We propose several unsupervised segmentation models and evaluation functions that analyze the predicted segmentation. All is implemented in Python (eventually Cython) and placed in the src/
directory. The directory is structured this way:
src/
eval/
- evaluating segmentation on our score functions
- evaluation pipelines
- script to do the (top 100) feature extraction
models/
- unigram models
- NHPYLM models
- BERT
- random baseline
- overlapping n-grams upper bound
utils/
- plotters
- data loaders (datasets.md)
- training iteration statistics
- dataset analysis
- gregobase preparation
First of all, install all necessary packages:
pip install -r requirements.txt
Suppose we have list of string melodies X_train
, X_dev
, and X_test
and their corresponding modes y_train
, y_dev
. Then we can get the test segmentation, perplexity, and mawp score this way:
from src.models.unigram_model import UnigramModel
# Init model
model = UnigramModel(3, 5)
# Train model
model.train(X_train, X_dev, y_train, y_dev, iterations=100, init_mode = "gaussian", print_each=10)
# Predictions
mawp_score = model.get_mawp_score()
test_segmentation, test_perplexity = model.predict_segments(X_test)
Suppose we have list of string melodies X_train
, X_dev
, and X_test
and their corresponding modes y_train
, y_dev
. Then we can get the test segmentation, perplexity, and mawp score this way:
from src.models.unigram_model import UnigramModelModes
# Init model
model = UnigramModelModes(3, 5)
# Train model
model.train(X_train, X_dev, y_train, y_dev, iterations=100, init_mode = "gaussian", print_each=10)
# Predictions
mawp_score = model.get_mawp_score()
test_segmentation, test_perplexity = model.predict_segments(X_test)
Because of the time complexity, we implemented the Nested Hierarchical Pitman-Yor Language Model in Cython, which made the training significantly faster.

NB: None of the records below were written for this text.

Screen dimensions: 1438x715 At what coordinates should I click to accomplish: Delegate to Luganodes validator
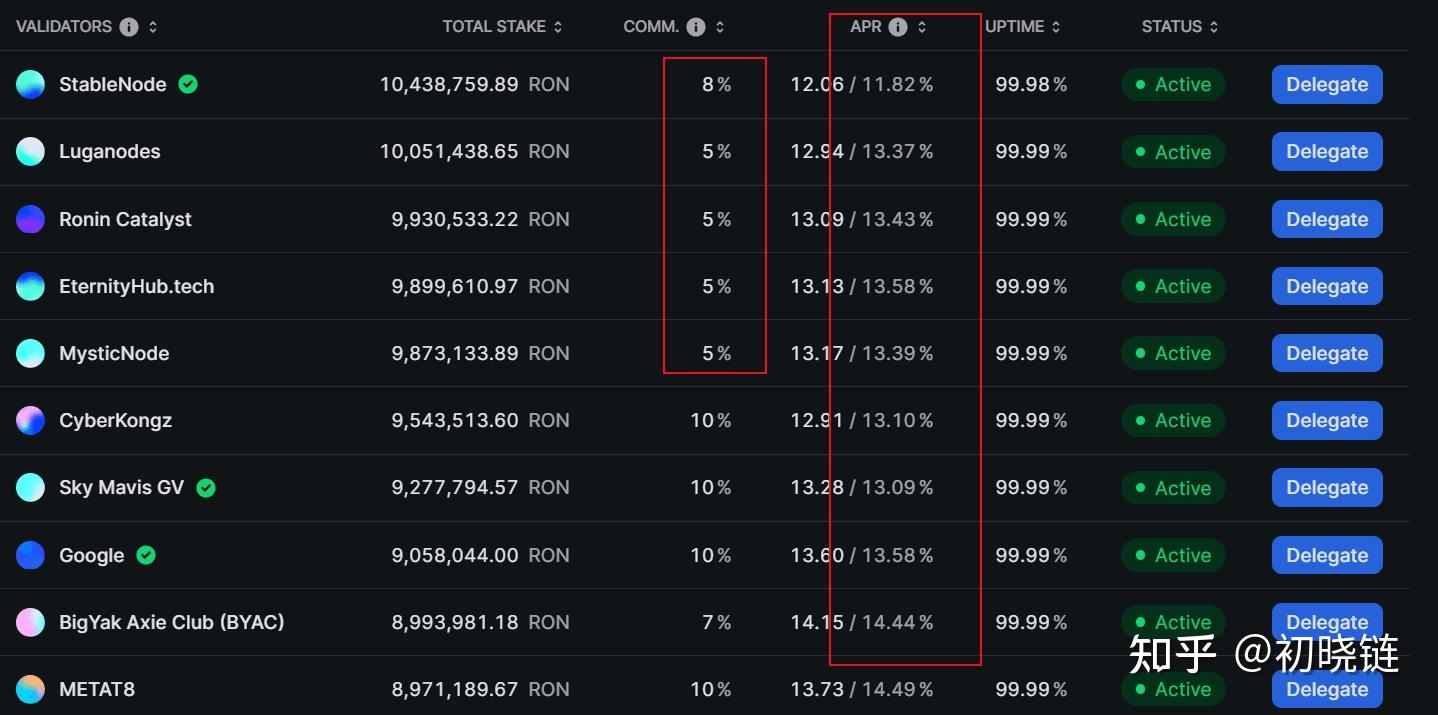pos(1327,152)
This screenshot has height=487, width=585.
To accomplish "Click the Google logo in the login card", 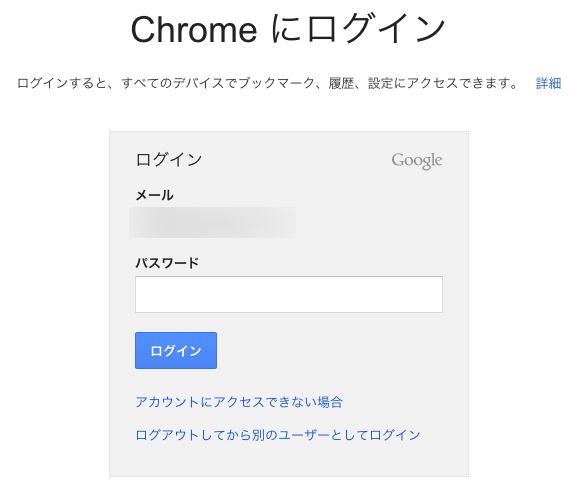I will pyautogui.click(x=417, y=161).
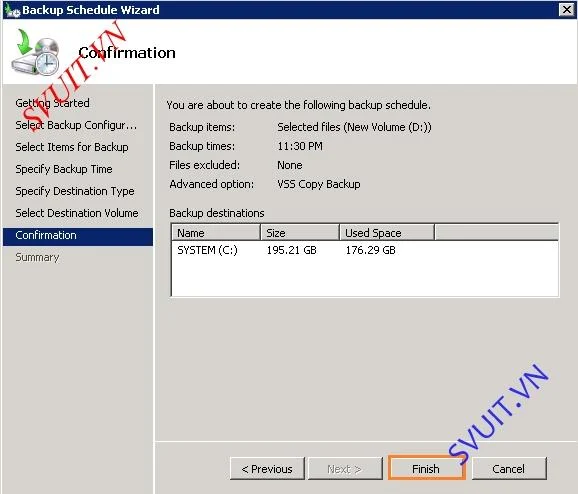Cancel the Backup Schedule Wizard

(x=509, y=469)
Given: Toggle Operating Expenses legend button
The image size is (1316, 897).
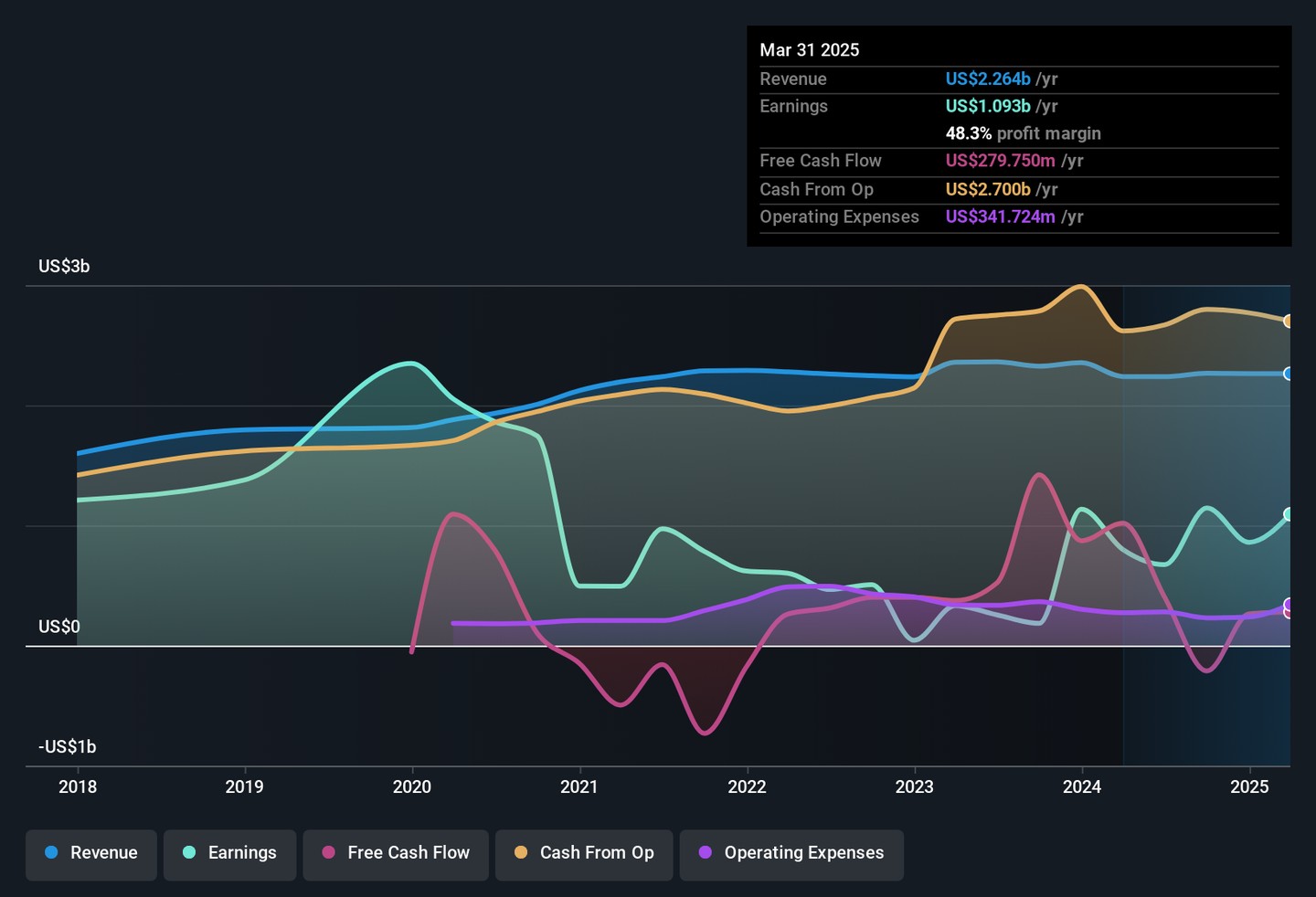Looking at the screenshot, I should tap(791, 854).
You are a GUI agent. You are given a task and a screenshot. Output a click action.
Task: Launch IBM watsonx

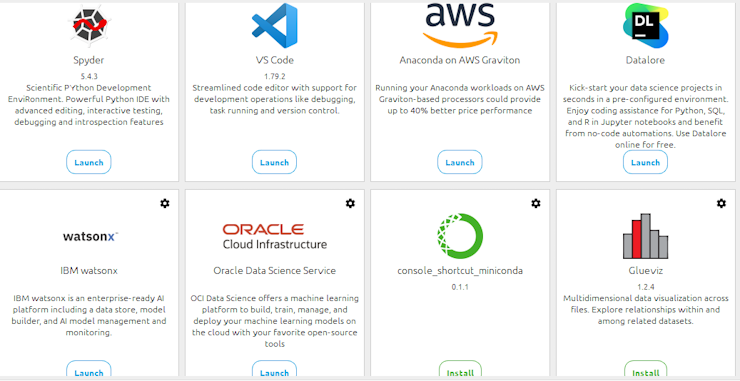coord(89,370)
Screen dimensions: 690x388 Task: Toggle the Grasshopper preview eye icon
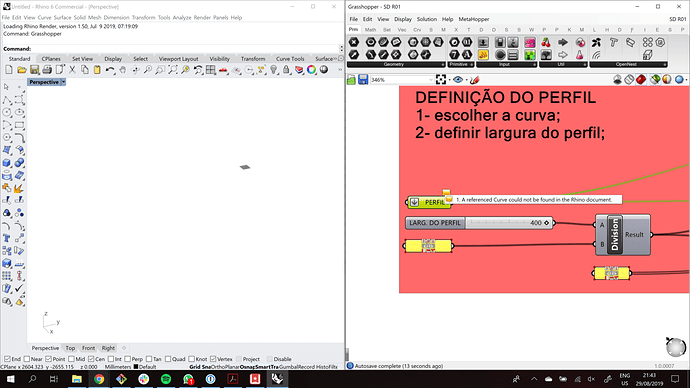click(458, 80)
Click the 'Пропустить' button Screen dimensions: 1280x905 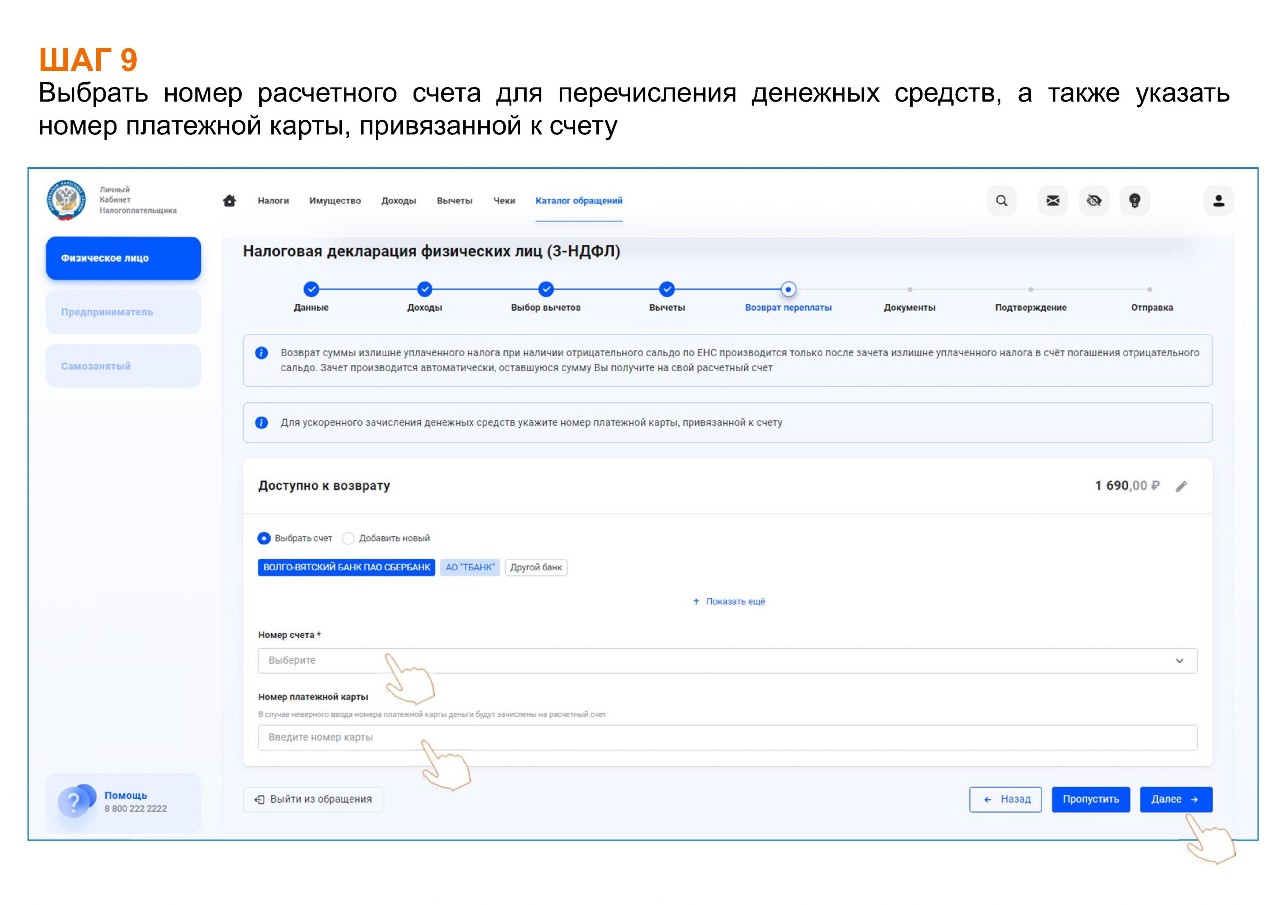1090,800

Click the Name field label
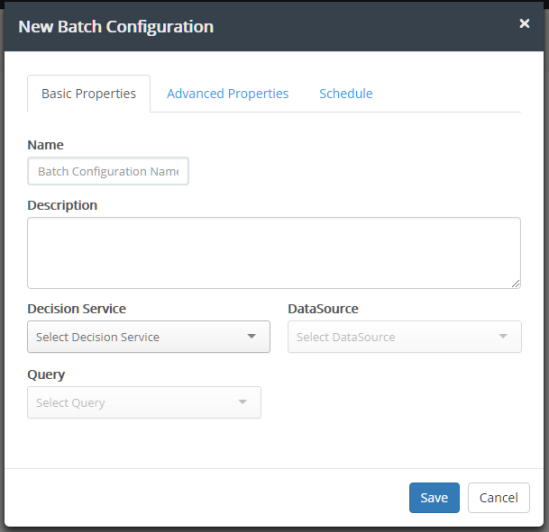[46, 145]
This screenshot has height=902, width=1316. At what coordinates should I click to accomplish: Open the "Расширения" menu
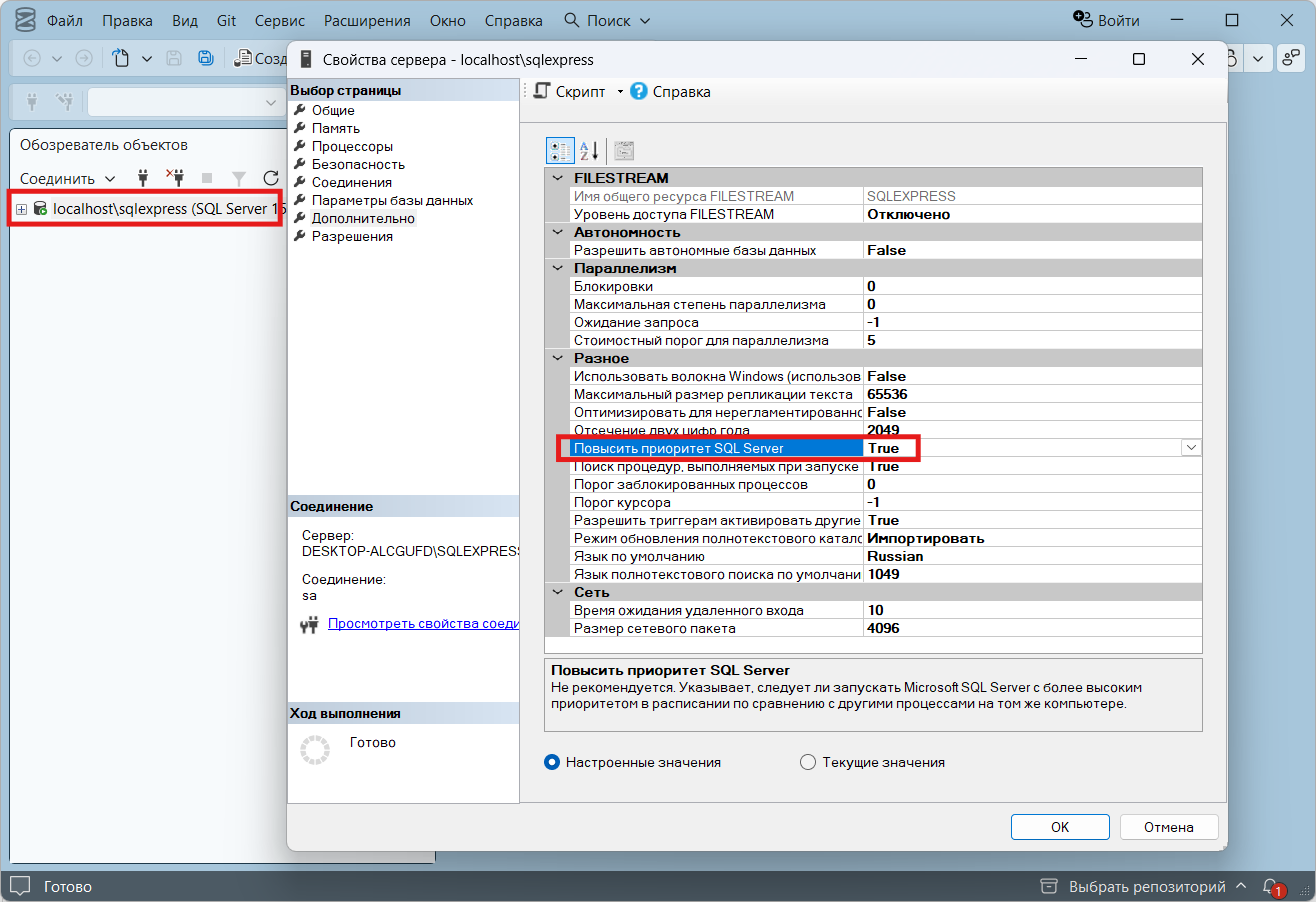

The implementation of the NHPYLM model is placed in the src/models/nhpylm
folder called by the NHPYLMModel class implemented in src/models/nhpylm_model.pyx
. To use the model, we need to set up the Cython code first.
python setup.py build_ext --inplace
Then we can initialize and train the NHPYLM model from Python code.
from nhpylm_model import NHPYLMModel
# Init model
model = NHPYLMModel(7, init_d = 0.5, init_theta = 2.0,
init_a = 6.0, init_b = 0.83333333,
beta_stops = 1.0, beta_passes = 1.0,
d_a = 1.0, d_b = 1.0, theta_alpha = 1.0, theta_beta = 1.0)
# Train model
model.train(X_train, X_dev, y_train, y_dev, 200, True, True, print_each_nth_iteration=10)
# Predictions
mawp_score = model.get_mawp_score()
test_segmentation, test_perplexity = model.predict_segments(X_test)
NHPYLMModes is the extension of the NHPYLM model based on eight separate NHPYLM submodels for each chant mode. The NHPYLMModes class is also implemented in Cython in the src/models/nhpylm_model.pyx
file. Therefore, as in the previous case, if we want to use this model, we have to set up the Cython code first.
python setup.py build_ext --inplace
The model could be used in Python this way:
from nhpylm_model import NHPYLMModesModel
# Init model
model = NHPYLMModesModel(7, init_d = 0.5, init_theta = 2.0,
init_a = 6.0, init_b = 0.83333333,
beta_stops = 1.0, beta_passes = 1.0,
d_a = 1.0, d_b = 1.0, theta_alpha = 1.0, theta_beta = 1.0)
# Train model
model.train(X_train, X_dev, y_train, y_dev, 200, True, True, print_each_nth_iteration=50)
# Predictions
mawp_score = model.get_mawp_score()
test_segmentation, test_perplexity = model.predict_segments(X_test)
Note that the NHPYLMModes model needs eight times more time for segment predictions. Be careful with the number of printed iterations.
We use the official implementation of the Unsupervised Chinese Word Segmentation with BERT Oriented Probing and Transformation paper. We only adapted the code to our task, and we extended the model so that we could pretrain it first. Setting files of our task's BERT model are placed in the bert/
folder (config.json, vocab.txt).
For the pretraining process, install the packages with their particular version.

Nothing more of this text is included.